:: Parts of the exercise ::
a: According to the procrastination essay, which website does the reader visit instead of Amazon?
b: Reproduce the procrastination essay from "It’s easy to" up to and including "over your head.".
c: Decide whether each statement agrees with the procrastination essay, answering yes or no and quoting the words that settle it: (i) The essay recommends playing the game on a laptop in a cafe. (ii) The reader's spelling of "fuschia" turns out to be correct. (iii) The reader buys the book about the War of 1812 right away.

How To Procrastinate

Are you the type who methodically maps out your writing? Do you break stories or novels down into manageable pieces, finishing a self-imposed quota each day? Do you revel in knowing that your story or article will be complete well before it’s due?

You, my friend, are missing out on one of life’s little joys. I like to call it The Game of Procrastination.

It’s easy to play. First, and most importantly, you need a deadline. Those of you working on spec are lucky enough to have one built in, but for the indies you’ll have to make one up. (If you find yourself procrastinating on even setting a deadline, you are too advanced for this game. Move along.) You need a deadline, because you can’t tell you’re procrastinating until you have one looming over your head.

Now we begin.

Sit yourself down at your computer of choice. You might choose a laptop in a cafe; this is the easy way out. There will be a ton of distractions there, most of which won’t even feel like your fault. No. For this game you should be in the comfort of your own home. Boot up your word program of choice. Crack your knuckles if you need to. Roll your head on your neck. Begin.

Wait. Maybe you should pee first. You don’t want to reach your creative zone only to be interrupted by the rude call of nature. Okay. Now that you’ve taken care of that, begin. Begin, that is, after you’ve formatted your page. You’d only have to do it later so you might as well do it now. Now, try to remember that really delightful phrase you thought of when you were at your day job. What was it? Wait, didn’t you write it down? Maybe it’s still in your pocket. You’ve changed since you got home, though, so you have to dig the pants out of the laundry. The hamper is overflowing; take a quick break to go downstairs and start some laundry.

Pass the kitchen. Make some coffee. That’s what writers do, right? You are A Writer, and you deserve your vices.

Sit down while you wait for it to brew. No point in going up to your computer, only to come back down in five minutes. Efficiency, you are a paragon of efficiency. Notice a couple squirrels on the back deck. Begin to wonder about the connection between those squirrels. Are they siblings? Squirrely little lovers?

Coffee made and back upstairs. Write a line, question the spelling of “fuschia”, look it up online. You spelled it correctly! Congrats! But your Twitter tab shows updates. You should see what’s going on. Someone’s tweeting about a cultural event they’re participating in, and you begin to realize you don’t have a “culture” of your own, sure you know your ancestors originated in Europe but what does that mean, to you, as an individual in a melting-pot nation and you begin to realize how much you don’t know about your own country, for crying out loud, it’s a shame, and you go on Amazon…nay, Chapters.ca because you’re a Canadian, dammit, and you decide now would be a great time to learn about the War of 1812, so you write down the info for the book you want and make plans to buy it later and you’re proud of yourself for not falling into a WikiHole because you have WORK TO DO and your deadline is FAST APPROACHING.

Whew. Back to work. Write a paragraph.

This coffee isn’t strong enough. You’re still sleepy. Maybe grab a quick nap, so you can recharge your creative batteries.

Wake up hours later. Oops. It is dark out. Your deadline is midnight.

Stored dataset items:
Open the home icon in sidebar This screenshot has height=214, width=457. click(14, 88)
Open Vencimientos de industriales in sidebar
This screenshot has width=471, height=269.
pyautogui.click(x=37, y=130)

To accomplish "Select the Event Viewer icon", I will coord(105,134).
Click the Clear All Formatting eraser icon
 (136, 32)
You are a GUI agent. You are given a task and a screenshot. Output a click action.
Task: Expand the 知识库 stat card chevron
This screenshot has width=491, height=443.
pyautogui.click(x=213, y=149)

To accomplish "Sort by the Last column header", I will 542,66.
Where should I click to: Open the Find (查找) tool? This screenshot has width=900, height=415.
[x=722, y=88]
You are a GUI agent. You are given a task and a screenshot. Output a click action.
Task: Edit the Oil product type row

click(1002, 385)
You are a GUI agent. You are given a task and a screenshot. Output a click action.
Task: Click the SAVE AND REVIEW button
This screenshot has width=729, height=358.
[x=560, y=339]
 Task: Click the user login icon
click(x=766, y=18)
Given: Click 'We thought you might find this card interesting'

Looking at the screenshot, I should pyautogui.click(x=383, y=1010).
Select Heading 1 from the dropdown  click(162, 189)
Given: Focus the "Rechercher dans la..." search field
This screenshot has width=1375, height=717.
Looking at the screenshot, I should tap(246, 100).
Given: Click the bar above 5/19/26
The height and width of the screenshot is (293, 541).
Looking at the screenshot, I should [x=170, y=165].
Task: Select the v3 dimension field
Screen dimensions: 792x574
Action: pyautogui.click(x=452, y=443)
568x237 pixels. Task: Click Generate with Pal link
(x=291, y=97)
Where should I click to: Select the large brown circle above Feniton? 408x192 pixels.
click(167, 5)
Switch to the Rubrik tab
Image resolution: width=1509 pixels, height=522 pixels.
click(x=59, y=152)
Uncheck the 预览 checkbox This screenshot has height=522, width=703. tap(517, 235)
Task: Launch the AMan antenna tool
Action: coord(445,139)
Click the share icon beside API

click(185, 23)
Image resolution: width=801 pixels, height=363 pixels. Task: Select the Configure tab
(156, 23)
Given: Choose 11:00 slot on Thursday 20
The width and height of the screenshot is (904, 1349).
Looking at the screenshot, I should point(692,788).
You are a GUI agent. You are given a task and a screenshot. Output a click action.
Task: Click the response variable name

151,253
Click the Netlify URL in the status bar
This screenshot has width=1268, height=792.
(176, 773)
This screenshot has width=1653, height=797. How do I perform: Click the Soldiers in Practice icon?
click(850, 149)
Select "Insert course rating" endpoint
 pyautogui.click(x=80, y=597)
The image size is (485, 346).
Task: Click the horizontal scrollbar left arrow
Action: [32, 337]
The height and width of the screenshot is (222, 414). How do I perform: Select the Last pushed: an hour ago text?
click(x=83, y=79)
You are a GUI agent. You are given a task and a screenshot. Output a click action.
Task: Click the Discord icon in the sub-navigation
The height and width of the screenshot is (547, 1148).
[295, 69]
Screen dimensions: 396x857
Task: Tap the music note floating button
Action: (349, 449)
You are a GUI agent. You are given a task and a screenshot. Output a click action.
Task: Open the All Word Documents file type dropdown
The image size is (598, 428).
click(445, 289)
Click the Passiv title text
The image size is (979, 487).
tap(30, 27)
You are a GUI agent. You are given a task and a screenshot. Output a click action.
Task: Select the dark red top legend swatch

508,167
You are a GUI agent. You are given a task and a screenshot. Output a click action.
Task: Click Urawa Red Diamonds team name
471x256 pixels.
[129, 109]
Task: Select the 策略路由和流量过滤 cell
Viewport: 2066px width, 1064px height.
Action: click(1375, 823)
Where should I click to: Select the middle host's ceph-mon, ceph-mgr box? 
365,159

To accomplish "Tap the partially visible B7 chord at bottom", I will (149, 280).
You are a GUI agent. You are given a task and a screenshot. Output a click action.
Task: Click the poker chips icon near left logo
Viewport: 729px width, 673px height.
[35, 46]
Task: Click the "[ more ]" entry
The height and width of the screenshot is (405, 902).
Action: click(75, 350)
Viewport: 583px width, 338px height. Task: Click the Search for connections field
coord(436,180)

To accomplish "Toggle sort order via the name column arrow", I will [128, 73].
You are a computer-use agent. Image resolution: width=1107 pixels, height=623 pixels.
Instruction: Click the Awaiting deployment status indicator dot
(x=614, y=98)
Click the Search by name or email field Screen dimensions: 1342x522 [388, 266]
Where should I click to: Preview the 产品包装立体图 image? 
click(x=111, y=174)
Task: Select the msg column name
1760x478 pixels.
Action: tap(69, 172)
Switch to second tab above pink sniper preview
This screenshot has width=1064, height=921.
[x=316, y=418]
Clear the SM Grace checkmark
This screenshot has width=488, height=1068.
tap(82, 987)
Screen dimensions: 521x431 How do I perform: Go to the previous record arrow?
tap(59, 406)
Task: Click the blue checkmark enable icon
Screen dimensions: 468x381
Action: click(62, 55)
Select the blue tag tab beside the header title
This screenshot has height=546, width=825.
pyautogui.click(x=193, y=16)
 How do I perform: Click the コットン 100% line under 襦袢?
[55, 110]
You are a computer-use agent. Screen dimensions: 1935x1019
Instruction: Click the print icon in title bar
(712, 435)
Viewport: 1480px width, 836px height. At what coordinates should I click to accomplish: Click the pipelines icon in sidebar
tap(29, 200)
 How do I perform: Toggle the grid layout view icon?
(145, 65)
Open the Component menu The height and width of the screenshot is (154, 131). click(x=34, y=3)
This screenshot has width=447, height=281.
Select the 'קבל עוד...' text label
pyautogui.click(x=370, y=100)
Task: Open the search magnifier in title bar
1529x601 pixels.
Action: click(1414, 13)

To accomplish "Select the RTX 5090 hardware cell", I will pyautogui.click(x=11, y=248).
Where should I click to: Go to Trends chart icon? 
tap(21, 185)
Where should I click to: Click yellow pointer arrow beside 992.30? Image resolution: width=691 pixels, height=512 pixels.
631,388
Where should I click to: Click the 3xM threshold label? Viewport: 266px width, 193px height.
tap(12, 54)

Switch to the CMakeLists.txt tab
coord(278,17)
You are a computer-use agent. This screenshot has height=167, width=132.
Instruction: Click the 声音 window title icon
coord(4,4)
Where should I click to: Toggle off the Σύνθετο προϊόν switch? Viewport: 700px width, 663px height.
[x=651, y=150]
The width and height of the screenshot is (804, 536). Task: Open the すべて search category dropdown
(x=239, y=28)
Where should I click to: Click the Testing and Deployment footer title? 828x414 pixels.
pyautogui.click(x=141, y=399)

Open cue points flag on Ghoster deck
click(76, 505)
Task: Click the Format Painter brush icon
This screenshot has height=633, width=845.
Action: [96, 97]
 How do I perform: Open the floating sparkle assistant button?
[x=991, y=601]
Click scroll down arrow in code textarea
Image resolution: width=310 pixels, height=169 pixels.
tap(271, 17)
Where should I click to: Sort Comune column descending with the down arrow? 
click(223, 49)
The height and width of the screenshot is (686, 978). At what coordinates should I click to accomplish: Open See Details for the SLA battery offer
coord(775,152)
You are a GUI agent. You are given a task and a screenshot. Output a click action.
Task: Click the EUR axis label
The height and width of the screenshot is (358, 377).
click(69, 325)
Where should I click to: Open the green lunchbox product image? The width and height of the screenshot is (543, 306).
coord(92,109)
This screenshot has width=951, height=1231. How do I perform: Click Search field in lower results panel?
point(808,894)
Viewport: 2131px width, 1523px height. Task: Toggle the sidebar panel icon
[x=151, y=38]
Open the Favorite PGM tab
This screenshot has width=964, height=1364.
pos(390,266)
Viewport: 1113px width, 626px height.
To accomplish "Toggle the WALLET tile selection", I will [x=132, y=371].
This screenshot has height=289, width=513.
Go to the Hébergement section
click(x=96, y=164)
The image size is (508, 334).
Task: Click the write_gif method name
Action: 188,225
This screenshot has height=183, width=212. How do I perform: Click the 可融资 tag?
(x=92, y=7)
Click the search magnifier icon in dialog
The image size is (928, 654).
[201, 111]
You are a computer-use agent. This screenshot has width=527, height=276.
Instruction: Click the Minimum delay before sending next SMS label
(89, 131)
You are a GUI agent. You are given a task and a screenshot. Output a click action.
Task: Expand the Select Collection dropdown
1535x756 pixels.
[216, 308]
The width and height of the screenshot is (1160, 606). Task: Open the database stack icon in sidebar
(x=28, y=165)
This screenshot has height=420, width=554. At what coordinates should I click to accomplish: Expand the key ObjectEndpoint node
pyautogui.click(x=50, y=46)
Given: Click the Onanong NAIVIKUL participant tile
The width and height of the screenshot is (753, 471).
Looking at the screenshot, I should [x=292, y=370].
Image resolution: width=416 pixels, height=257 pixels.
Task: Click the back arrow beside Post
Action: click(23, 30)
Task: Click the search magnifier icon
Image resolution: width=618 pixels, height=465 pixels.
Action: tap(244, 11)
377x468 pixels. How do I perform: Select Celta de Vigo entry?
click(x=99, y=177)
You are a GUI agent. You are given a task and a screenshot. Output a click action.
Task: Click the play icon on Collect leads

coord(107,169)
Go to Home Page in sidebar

:: Task answers ::
a: Chapters.ca

b:
It’s easy to play. First, and most importantly, you need a deadline. Those of you working on spec are lucky enough to have one built in, but for the indies you’ll have to make one up. (If you find yourself procrastinating on even setting a deadline, you are too advanced for this game. Move along.) You need a deadline, because you can’t tell you’re procrastinating until you have one looming over your head.

c:
(i) No: "For this game you should be in the comfort of your own home."
(ii) Yes: "You spelled it correctly!"
(iii) No: "make plans to buy it later"